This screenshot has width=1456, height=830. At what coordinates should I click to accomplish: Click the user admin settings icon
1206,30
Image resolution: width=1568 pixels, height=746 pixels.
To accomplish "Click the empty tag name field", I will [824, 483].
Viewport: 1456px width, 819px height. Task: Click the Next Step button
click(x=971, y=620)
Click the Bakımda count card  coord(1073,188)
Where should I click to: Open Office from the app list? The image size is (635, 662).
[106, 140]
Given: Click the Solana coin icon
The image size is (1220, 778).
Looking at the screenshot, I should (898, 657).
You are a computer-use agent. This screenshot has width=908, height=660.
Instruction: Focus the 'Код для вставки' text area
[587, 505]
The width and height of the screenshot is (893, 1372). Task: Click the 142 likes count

**Problem:**
Reproduce all of the data above verbatim, line by line, with every character left unchanged.

**Task result:**
This screenshot has width=1456, height=830. At what coordinates should I click to accomplish: Click the user admin settings icon
1206,30
Image resolution: width=1568 pixels, height=746 pixels.
To accomplish "Click the empty tag name field", I will [824, 483].
Viewport: 1456px width, 819px height. Task: Click the Next Step button
click(x=971, y=620)
Click the Bakımda count card  coord(1073,188)
Where should I click to: Open Office from the app list? The image size is (635, 662).
[106, 140]
Given: Click the Solana coin icon
The image size is (1220, 778).
Looking at the screenshot, I should (898, 657).
You are a computer-use agent. This screenshot has width=908, height=660.
Instruction: Focus the 'Код для вставки' text area
[587, 505]
The width and height of the screenshot is (893, 1372). Task: Click the 142 likes count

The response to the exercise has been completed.